Nepal is a beautiful country comprised of more than a hundred ethnic groups and while the official language is Nepali, there are over ninety-two languages spoken by people from various ethnic groups. One such group - the Kiratis is the Rai people also known as Khambu Rai are the indigenous ethno linguistic groups of Nepal- mainly from the eastern hilly regions – Bhojpur, Khotang, Dharan and Dhankuta.
Kiratis are also found in the Indian State of Sikkim and Darjeeling Hills. The kirats are nature worshippers, they worship nature such as rivers, trees, animals and stones etc. and they worship ancestors whose primeval ancestors are Paruhang and Sumnima.
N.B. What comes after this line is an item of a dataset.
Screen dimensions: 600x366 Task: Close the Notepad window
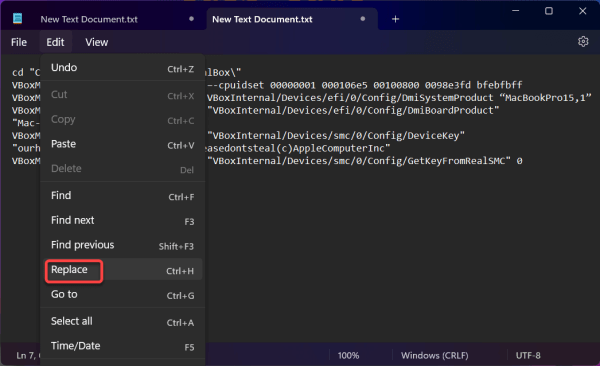click(x=582, y=11)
Since festivals have always been an eternal part of each and every ethnic community here; hence all through the year, one or another kind of festivals – mostly based on religion, culture and mythology - are witnessed. And one such festival observed by the Kiratis is the Sakela festival.
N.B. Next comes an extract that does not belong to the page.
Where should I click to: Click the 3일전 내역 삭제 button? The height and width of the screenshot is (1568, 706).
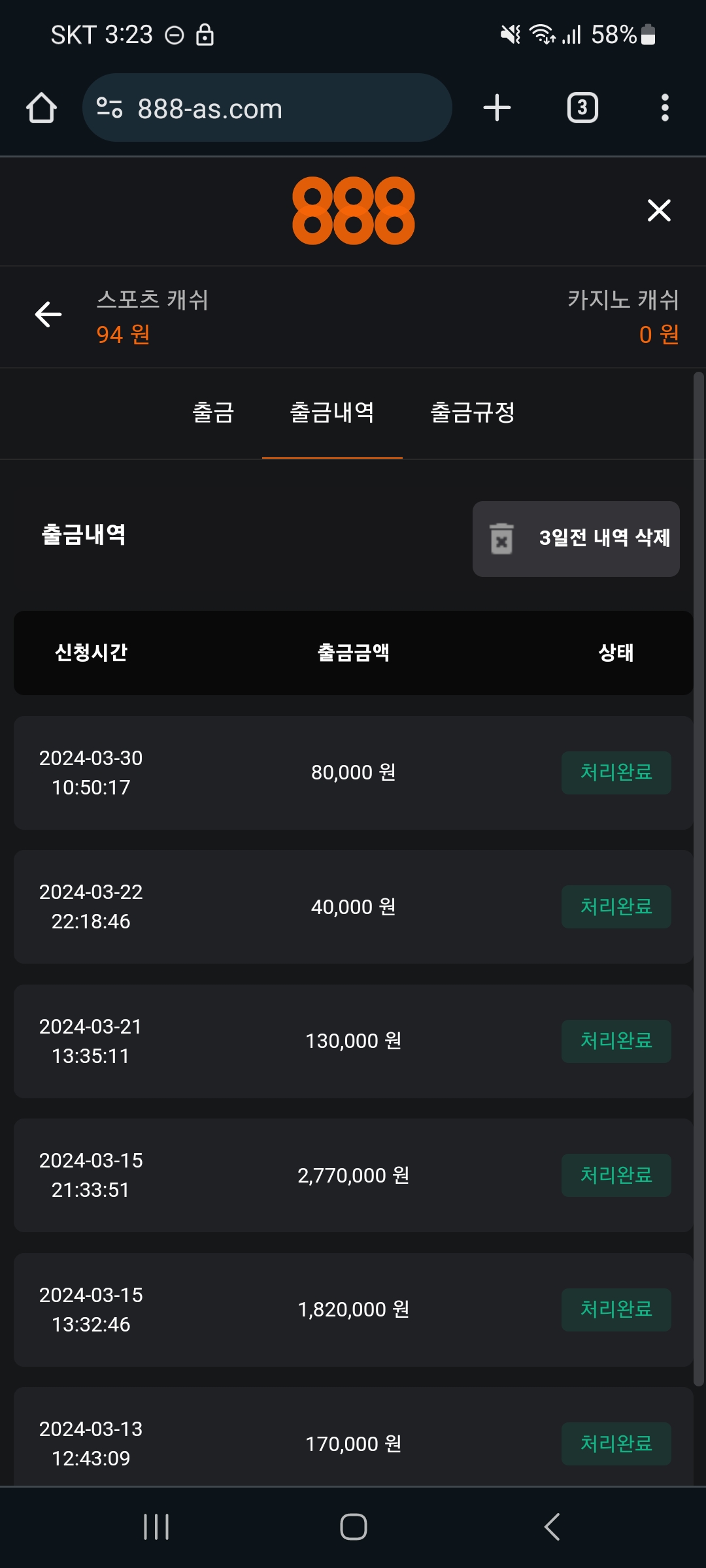point(576,538)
Sakela is the principal festival also known as Sakewa, Sakhewa and distinguished by ‘Ubhauli and Udhauli’ meaning upward and downward respectively. They are named after the migration pattern of birds that migrate upward and downward according to season and the significance of which has also been mentioned in the holy book of Kirat ‘Mundhum’. During the rise of the summer season, the birds migrate upward to the cooler Hilly region hence this phase is known as Ubhauli, and similarly during the start of the winter season, the birds migrate downward toward the warmer Terrain belt, hence this phase of the year is known as Udhauli. Traditionally the Kirat people also used to climb up to the mountains in summer to avoid the heat and epidemic after performing the Ubhauli rituals and at the beginning of winter with similar rituals for Udhauli they used to move down the hill.
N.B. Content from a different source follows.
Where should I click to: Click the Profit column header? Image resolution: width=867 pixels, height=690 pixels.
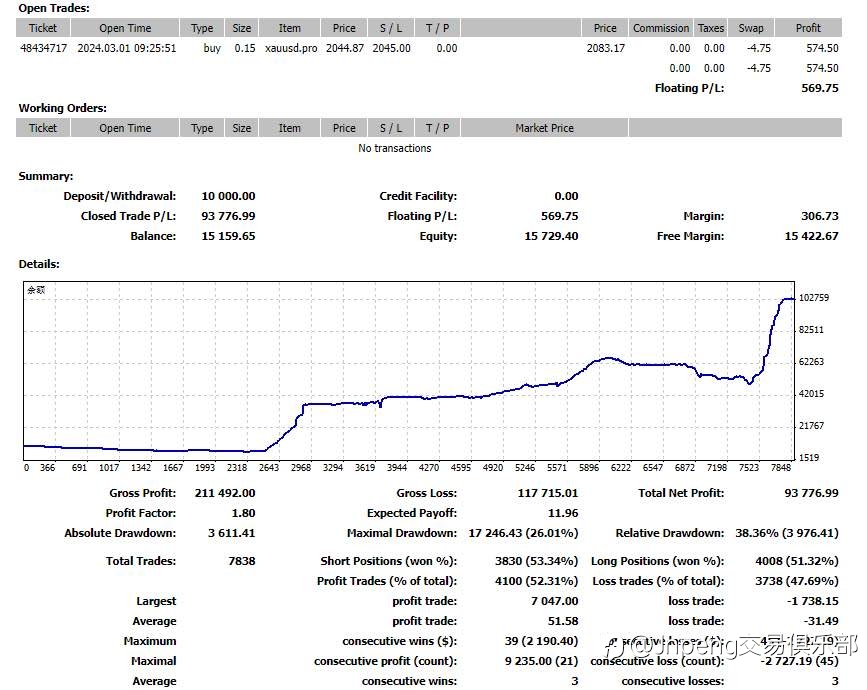[808, 28]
Sakela Ubhauli is celebrated during Baisakh Purnima- full moon day in the Nepali month of Baishak that usually falls in the month of April or May. It is celebrated for 15 days marking the beginning of the farming year. And Sakela Udhauli is celebrated during Marga Sukla Purnima- the full moon day in the month of Mangsir that usually falls in the month of November or December, which is the harvest season and celebrated to thank nature for providing them with good harvest. Since Kirats are great worshipers of nature and the Sakela celebration is a prayer to Mother Nature for healthy crops and protection from natural calamities. Therefore, the festival is also known as Bhumi Puja. Both Ubhauli and Udhauli are celebrated in similar ways with rituals, dances and feasts. But Sakela dance is the main highlighted characteristic of Sakela festival. The dance have steps similar to the steps of Ducks, River bird, Black bird, Deer, Musk deer and other animals. The beating of the “Dhol” and “Jhyamta” (traditional drums and cymbals) accompany the different moves guided by the leaders but the real essence of the dance can only be seen in the eastern hills of Nepal. Although many myths are connected to the celebration of Sakela, it still discloses much of their culture and way of life. Even today, no matter where the Kiratis have been residing, they are preserving their tradition and celebrating Udhauli and Ubhauli as their festival conveying valuable messages, fairs and entertainment!